■ Document passage:
====
Anonymous
Post 10/08/2014 16:43     Subject: Pulling double duty on holidays

Anonymous wrote:Two Thanksgiving Day meals on the same day? Ridiculous.


i have the pleasure of doing about 3-4 holiday meals a day with dh's relatives when we are in town. usually a breakfast with his dad, lunch with his mom, dinner with family friends, and late night back with his dad.

can't wait for thanksgiving.
Anonymous
Post 10/08/2014 15:45     Subject: Pulling double duty on holidays

I tend to agree with the OP. It's Fairfax and Springfield. What are we talking 5 or 8 miles? Are there babies and nap times involved? You don't have to eat at both places. Say visit and have dessert. Fairfax and Springfield are closer than most people's office commutes.
Anonymous
Post 10/08/2014 15:38     Subject: Pulling double duty on holidays

OP, just because you are a ridiculous people pleaser who can't say no doesn't mean everyone is. Maybe you should take a hint from your SIL and stop being such a doormat.
Anonymous
Post 10/08/2014 15:29     Subject: Pulling double duty on holidays

Anonymous wrote:She's trying to make it easiest on her immediate family and I don't blame her. Your version of thanksgiving sounds hellish.


+1

stop trying to be a control freak and let people live their own lives.
Anonymous
Post 10/08/2014 15:29     Subject: Pulling double duty on holidays

Juggling is a lot to handle. Especially once they have kids. Accept it or you will make an enemy out of your SIL. Yes, it sucks to not be with your family for every holiday, if that's what you're used to, but we all have to adjust as families change.
Anonymous
Post 10/08/2014 15:16     Subject: Pulling double duty on holidays

If you want to juggle two families and locations on one holiday, go for it. Don't presume to speak for someone else who may not feel up for that. Holidays can be exhausting as it is without all that rushing around. And two Thanksgiving meals in one day is just nuts. If your parents are that upset about not seeing kids/grandkids for one freaking day when they live within a thirty minute drive and can see them any other day, they can suck it up and learn to get along with your husband's parents.
Anonymous
Post 10/08/2014 15:13     Subject: Pulling double duty on holidays

I wouldn't want to spend time with you either. You sound like a grade A bitch
Anonymous
Post 10/08/2014 15:12     Subject: Pulling double duty on holidays

She's trying to make it easiest on her immediate family and I don't blame her. Your version of thanksgiving sounds hellish.
Anonymous
Post 10/08/2014 15:12     Subject: Pulling double duty on holidays

Would you seriously expect them to eat Thanksgiving dinner twice? That's pretty nutty.
Anonymous
Post 10/08/2014 15:11     Subject: Pulling double duty on holidays

She's trying to make it easiest on her immediate family and I don't blame her. Your version of thanksgiving sounds hellish.
Anonymous
Post 10/08/2014 15:08     Subject: Pulling double duty on holidays

Why the hell do you need to eat two rushed meals? Just rotate! It would save everyone a lot of hassle and you will enjoy your holidays more.

I have a friend who does 4 Thanksgivings (2 sets of divorced parents)- makes me cry just thinking about it.
Anonymous
Post 10/08/2014 15:06     Subject: Pulling double duty on holidays

Two Thanksgiving Day meals on the same day? Ridiculous.
====
■ Text and element pointing records:

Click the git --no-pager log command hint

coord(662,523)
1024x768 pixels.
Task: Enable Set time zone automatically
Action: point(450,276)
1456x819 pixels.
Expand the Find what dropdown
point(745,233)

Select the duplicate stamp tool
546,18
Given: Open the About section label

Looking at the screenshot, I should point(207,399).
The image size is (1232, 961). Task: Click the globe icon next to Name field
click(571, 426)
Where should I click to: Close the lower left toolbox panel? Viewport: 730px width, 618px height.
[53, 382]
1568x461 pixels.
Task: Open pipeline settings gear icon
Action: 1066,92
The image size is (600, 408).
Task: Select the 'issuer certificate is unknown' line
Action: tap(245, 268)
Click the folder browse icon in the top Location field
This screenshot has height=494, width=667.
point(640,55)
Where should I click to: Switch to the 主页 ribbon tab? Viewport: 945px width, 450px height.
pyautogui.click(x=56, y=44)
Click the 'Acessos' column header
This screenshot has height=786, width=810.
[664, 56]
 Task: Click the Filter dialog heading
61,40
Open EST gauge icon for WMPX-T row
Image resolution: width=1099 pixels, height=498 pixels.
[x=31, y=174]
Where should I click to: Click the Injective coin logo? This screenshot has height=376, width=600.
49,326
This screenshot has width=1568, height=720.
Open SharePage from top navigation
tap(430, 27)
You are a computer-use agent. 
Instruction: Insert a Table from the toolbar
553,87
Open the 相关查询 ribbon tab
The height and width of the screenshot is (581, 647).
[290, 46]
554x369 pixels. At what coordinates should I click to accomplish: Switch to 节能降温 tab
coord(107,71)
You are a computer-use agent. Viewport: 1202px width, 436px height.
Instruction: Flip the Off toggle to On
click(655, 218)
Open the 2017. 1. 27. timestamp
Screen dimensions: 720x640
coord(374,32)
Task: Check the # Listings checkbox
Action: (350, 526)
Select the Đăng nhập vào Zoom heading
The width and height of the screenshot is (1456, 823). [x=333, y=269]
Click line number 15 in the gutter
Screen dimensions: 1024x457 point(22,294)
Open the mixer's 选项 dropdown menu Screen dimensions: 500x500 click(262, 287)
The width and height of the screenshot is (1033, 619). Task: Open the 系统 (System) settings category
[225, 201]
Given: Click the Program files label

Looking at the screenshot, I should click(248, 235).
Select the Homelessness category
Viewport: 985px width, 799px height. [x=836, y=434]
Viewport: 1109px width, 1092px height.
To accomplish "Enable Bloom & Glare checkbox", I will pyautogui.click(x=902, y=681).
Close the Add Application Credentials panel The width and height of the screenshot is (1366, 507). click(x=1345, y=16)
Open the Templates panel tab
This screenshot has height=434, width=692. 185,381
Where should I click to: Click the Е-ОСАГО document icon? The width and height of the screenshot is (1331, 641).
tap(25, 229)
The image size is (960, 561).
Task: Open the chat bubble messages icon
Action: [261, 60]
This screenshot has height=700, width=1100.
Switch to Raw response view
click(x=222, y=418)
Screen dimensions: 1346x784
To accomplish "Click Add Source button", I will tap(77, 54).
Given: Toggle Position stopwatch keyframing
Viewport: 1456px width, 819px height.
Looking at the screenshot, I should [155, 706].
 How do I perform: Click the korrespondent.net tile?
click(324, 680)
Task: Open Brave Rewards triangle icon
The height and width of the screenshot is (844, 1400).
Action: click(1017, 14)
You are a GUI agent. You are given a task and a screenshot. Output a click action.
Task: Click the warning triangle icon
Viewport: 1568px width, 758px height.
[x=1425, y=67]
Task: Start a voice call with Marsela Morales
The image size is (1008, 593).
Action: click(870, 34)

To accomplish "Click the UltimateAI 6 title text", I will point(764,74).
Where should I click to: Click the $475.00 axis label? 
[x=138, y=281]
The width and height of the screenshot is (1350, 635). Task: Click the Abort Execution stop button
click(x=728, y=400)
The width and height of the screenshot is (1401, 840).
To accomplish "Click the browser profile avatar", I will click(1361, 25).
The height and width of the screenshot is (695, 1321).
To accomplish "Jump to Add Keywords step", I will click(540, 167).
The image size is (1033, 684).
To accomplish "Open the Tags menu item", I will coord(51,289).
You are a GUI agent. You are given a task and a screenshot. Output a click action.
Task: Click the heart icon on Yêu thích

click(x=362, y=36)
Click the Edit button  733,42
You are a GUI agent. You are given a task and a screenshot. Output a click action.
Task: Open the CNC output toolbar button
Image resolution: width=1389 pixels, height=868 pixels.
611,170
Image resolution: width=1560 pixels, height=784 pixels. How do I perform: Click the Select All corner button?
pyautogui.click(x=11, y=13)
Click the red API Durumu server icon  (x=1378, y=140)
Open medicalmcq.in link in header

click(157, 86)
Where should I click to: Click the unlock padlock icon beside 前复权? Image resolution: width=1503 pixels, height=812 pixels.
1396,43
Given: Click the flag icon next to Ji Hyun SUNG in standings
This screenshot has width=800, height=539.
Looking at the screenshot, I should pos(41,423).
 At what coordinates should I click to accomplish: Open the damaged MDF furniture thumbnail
====
■ Problem set:
1. Copy the forum thread on holiday meals between "Would you seriously" and "thinking about it.", inclusive.
2. Please repeat the lines of the records between the lines holding "Open the mixer's" and "Viewport: 985px width, 799px", inclusive.

■ Answers by task:
1.
Would you seriously expect them to eat Thanksgiving dinner twice? That's pretty nutty.
Anonymous
Post 10/08/2014 15:11     Subject: Pulling double duty on holidays

She's trying to make it easiest on her immediate family and I don't blame her. Your version of thanksgiving sounds hellish.
Anonymous
Post 10/08/2014 15:08     Subject: Pulling double duty on holidays

Why the hell do you need to eat two rushed meals? Just rotate! It would save everyone a lot of hassle and you will enjoy your holidays more.

I have a friend who does 4 Thanksgivings (2 sets of divorced parents)- makes me cry just thinking about it.

2.
Open the mixer's 选项 dropdown menu Screen dimensions: 500x500 click(262, 287)
The width and height of the screenshot is (1033, 619). Task: Open the 系统 (System) settings category
[225, 201]
Given: Click the Program files label

Looking at the screenshot, I should click(248, 235).
Select the Homelessness category
Viewport: 985px width, 799px height. [x=836, y=434]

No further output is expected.